Enrollment Timelines You Can’t Afford to Miss
You don’t automatically get every part of Medicare just by turning 65. Knowing when to sign up is critical to avoid late penalties and gaps in coverage.
Initial Enrollment Period (IEP)
Your IEP is a 7-month window: 3 months before your 65th birthday, the month of your birthday, and 3 months after. Missing this window could mean waiting until the next enrollment period and incurring penalties.
General Enrollment Period (GEP)
If you miss your IEP and don’t qualify for a Special Enrollment Period, you can sign up during GEP from January 1 to March 31 each year. Your coverage will start July 1, and you may face penalties.

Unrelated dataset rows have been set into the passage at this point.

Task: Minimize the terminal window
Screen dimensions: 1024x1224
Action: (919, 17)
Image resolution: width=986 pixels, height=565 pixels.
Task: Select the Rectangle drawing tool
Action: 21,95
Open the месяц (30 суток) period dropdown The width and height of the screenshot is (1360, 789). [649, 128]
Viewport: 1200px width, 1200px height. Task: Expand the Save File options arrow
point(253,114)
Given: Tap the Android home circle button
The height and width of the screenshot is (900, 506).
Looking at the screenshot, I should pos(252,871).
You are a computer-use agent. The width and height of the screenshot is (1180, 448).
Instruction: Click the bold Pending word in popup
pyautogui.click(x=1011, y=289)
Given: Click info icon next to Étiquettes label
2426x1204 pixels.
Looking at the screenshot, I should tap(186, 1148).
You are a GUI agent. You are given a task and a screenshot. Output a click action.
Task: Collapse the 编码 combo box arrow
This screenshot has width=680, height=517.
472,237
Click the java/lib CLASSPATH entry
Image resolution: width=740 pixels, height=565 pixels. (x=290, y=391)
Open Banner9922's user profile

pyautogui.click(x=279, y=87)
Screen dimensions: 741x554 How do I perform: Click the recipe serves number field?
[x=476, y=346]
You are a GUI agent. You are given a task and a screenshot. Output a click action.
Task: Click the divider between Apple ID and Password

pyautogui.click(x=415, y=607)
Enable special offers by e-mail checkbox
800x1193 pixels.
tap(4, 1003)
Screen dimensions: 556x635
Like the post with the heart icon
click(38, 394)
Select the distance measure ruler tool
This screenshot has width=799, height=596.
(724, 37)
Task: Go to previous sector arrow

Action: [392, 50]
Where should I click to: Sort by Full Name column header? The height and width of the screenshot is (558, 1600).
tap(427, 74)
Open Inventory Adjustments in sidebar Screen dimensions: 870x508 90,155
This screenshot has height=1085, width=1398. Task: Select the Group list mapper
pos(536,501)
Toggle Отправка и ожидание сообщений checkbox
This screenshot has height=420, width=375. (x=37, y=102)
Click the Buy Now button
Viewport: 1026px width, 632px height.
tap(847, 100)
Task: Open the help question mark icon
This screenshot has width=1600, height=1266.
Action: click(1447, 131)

Medicare Advantage and Part D Annual Enrollment
From October 15 to December 7, you can switch, add, or drop a Medicare Advantage or Part D plan. Any changes take effect on January 1 of the following year.
Medicare Advantage Open Enrollment
From January 1 to March 31, those already enrolled in a Medicare Advantage plan can switch to another MA plan or revert to Original Medicare. You can only make one change during this period.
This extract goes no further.